» **Brief**: Transcribe the listing underneath, keeping each word exact and omitting the images.

» **Material for the task**:
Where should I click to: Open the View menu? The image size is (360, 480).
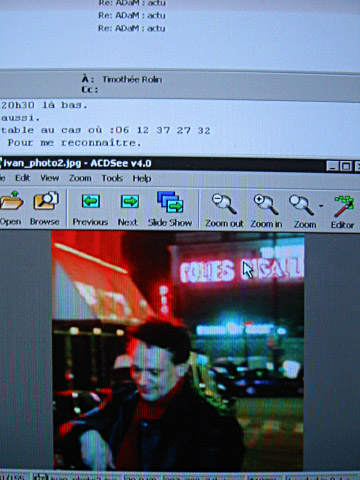pos(50,178)
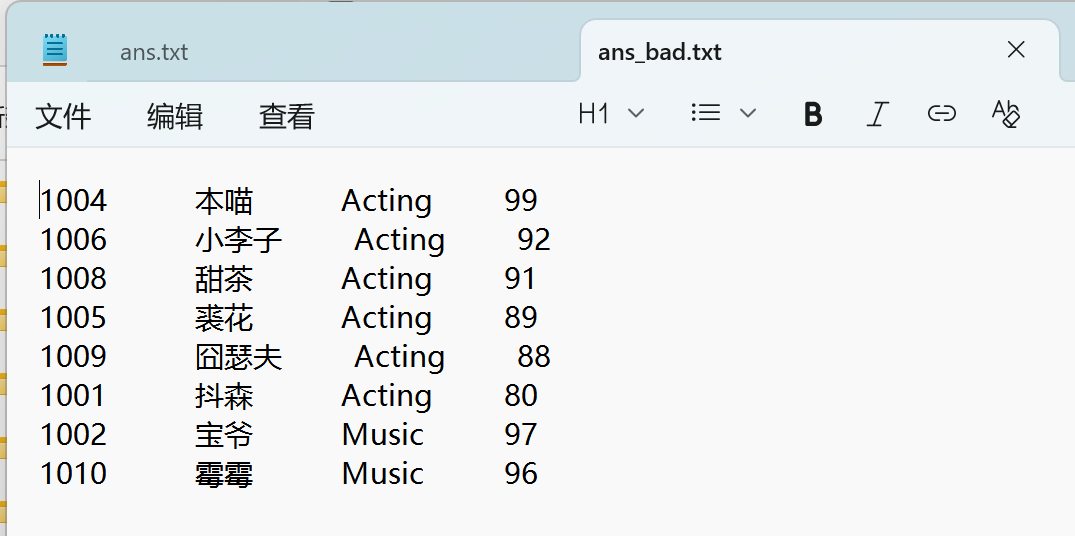The image size is (1075, 536).
Task: Open the 编辑 menu
Action: point(175,117)
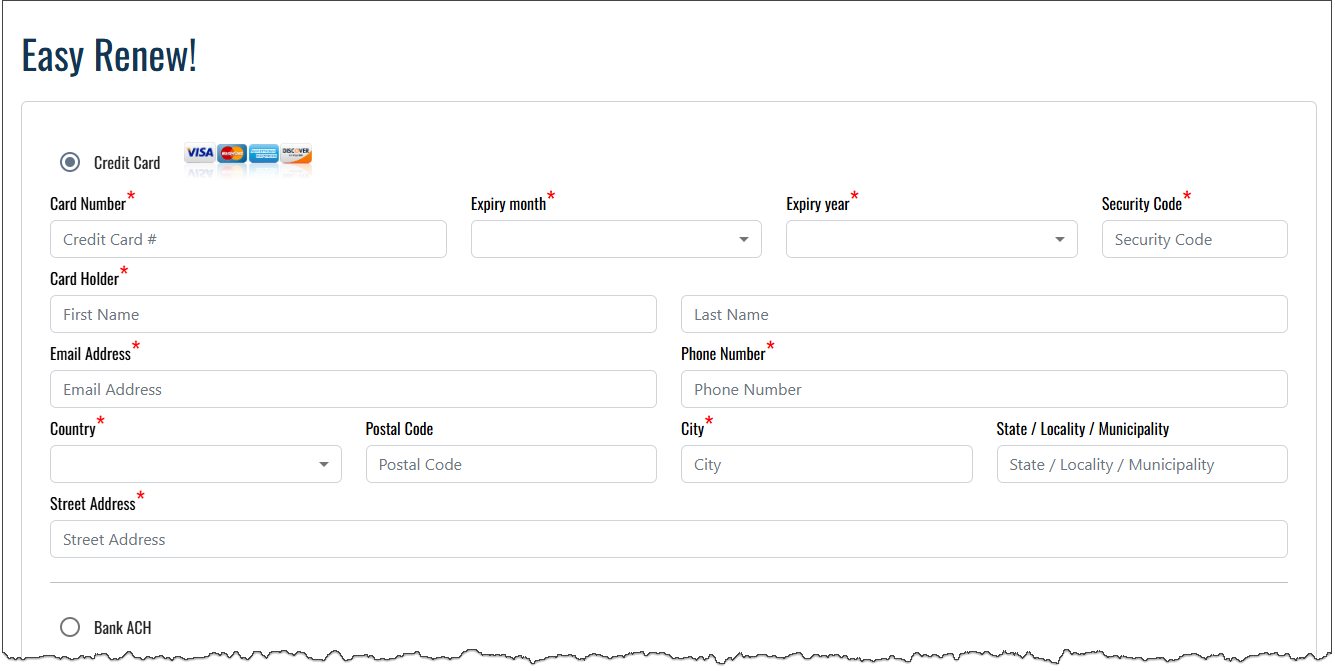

» **Solution**:
Where should I click to: Open the View menu? The image size is (360, 480).
pos(50,178)
The image size is (1075, 536).
Task: Open the 编辑 menu
Action: point(175,117)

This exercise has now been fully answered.